[time-nuts] Dithering vs. locking all the clocks to the OCXO?

Stephan Sandenbergh stephan at rrsg.ee.uct.ac.za
Tue Jul 4 12:49:19 UTC 2006


Hi All,

Earlier, I explained that my application require very good relative
stability between various GPSDOs.

A rough estimate of my requirements is:

-Baselines of 100s of meters to 10s of kilometres. 

-Sub-nanosecond relative stability (this I forgot to mention earlier -
thanks to TvB for reminding me).
-Time scales of maybe 100s of seconds to 10s of minutes. 

-The lower limit on my stability requirement is maybe the 200ps of jitter
that the FPGA will add to the processed data.

My question is this:

At this stage I'm not sure what all the various causes are for the error in
the 1PPS output of a GPS receiver. (I sure I will find the answer to this in
all that references TvB and Magnus gave me).

However, a quick guess would be the delay caused by atmospheric effects (I
don't think thermal noise would play a big role since the antenna is looking
straight up) Also, there will be errors higher up in the food chain, such as
changes in satellite orbits etc. I guess these errors are fairly systematic.
Lower down in the food chain, I presume the M12+T adds further errors to the
signal (viz. the antenna, LNA, TCXO jitter, etc). I presume these errors
would be on faster time scales, smaller and much more stochastic in nature. 

If the resolution of my phase comparator is about 100ps, and keeping in mind
that I want relative stability, wouldn't it make sense to lock the M12+T's
on-board TCXO to the OCXO (probably not straight forward to do)?
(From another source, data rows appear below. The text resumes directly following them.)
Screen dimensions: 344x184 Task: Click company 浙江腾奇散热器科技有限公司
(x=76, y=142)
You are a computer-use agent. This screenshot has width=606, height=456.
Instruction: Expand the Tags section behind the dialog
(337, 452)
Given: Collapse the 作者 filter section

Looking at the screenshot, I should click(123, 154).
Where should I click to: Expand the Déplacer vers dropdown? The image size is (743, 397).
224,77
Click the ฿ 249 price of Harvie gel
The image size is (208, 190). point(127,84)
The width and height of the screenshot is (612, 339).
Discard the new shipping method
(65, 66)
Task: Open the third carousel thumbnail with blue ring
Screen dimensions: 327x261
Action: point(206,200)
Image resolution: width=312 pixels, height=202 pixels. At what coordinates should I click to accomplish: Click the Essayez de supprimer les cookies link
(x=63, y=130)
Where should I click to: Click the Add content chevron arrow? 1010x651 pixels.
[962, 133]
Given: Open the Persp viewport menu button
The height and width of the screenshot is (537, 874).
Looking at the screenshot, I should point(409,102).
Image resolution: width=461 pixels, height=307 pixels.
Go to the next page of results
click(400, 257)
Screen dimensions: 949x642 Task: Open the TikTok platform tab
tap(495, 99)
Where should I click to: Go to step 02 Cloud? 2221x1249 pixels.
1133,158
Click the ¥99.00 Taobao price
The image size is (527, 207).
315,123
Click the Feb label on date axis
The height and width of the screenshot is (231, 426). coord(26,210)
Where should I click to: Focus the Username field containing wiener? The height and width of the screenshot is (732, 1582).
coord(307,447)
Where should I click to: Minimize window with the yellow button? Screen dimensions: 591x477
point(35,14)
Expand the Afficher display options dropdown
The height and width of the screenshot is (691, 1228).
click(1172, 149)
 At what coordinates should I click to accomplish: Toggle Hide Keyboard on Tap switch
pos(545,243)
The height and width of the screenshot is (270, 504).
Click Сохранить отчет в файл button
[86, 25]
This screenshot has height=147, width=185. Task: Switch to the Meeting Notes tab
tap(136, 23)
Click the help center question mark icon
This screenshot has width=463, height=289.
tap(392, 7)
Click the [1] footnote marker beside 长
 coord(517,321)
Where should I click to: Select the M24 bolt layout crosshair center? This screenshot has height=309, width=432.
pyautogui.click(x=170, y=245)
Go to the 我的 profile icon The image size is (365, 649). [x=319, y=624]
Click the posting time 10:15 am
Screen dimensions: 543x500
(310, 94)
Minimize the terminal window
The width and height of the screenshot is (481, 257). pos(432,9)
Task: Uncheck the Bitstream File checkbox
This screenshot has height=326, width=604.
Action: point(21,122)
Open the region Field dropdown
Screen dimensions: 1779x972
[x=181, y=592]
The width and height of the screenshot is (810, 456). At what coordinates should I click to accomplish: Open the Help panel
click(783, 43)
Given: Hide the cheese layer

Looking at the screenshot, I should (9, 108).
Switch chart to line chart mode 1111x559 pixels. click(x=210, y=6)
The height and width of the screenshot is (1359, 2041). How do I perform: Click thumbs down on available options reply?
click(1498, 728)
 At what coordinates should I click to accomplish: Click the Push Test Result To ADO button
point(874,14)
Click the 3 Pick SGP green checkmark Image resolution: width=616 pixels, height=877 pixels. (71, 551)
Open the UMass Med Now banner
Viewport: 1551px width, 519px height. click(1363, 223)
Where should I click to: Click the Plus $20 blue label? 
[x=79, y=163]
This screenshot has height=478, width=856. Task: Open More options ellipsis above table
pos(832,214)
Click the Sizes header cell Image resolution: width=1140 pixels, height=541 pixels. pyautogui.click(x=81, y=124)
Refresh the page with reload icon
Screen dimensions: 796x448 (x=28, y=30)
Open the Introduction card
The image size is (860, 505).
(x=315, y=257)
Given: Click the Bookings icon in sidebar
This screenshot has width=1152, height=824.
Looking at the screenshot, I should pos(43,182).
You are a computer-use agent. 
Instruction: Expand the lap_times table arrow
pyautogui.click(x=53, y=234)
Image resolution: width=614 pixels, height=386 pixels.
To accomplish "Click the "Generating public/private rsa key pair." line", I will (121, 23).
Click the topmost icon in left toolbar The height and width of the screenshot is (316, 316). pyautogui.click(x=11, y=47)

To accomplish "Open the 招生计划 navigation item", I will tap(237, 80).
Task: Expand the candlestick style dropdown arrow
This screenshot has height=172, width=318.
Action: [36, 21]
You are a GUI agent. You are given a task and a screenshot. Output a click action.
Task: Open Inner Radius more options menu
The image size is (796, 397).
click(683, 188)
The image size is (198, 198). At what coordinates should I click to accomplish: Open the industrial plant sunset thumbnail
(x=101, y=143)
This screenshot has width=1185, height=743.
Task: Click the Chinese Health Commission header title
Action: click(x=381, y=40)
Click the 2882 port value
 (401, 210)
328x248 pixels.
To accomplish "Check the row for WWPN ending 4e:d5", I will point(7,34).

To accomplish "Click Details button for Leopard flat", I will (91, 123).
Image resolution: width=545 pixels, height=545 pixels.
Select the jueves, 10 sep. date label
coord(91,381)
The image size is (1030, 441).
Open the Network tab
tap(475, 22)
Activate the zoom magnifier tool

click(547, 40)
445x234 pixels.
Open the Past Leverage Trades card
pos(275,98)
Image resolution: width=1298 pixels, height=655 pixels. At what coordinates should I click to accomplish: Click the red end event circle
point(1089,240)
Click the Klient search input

I realise
that one would lose the advantage of any dithering effect which would
quickly average any zero mean effect. I guess this will depend on the nature
of the errors introduced due to clock jitter: Is it Gaussian and zero mean?
I guess one will have to investigate what happens at down-conversion to IF
etc. And, that ultimately it will depend on the size and nature of noise
caused by the TCXO.

If one could closely follow the drifts in atmospheric effects (which would
be the same for short baselines) one will have very good relative stability.